→ Objective:
Work out how many lines of the material below contain the string "coord", matching case exactly, and reply with only that number.
begin Data to use
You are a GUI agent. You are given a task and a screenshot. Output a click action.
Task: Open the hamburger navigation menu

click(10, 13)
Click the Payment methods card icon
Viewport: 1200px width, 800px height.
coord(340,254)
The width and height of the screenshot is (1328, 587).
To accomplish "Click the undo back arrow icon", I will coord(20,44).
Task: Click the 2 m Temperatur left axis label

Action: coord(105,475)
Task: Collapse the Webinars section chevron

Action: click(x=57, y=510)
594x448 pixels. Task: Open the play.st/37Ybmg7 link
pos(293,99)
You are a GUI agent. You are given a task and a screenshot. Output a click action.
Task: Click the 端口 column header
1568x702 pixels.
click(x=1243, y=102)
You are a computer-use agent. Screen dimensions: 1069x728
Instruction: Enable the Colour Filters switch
end Data to use
→ Completed exercise:
3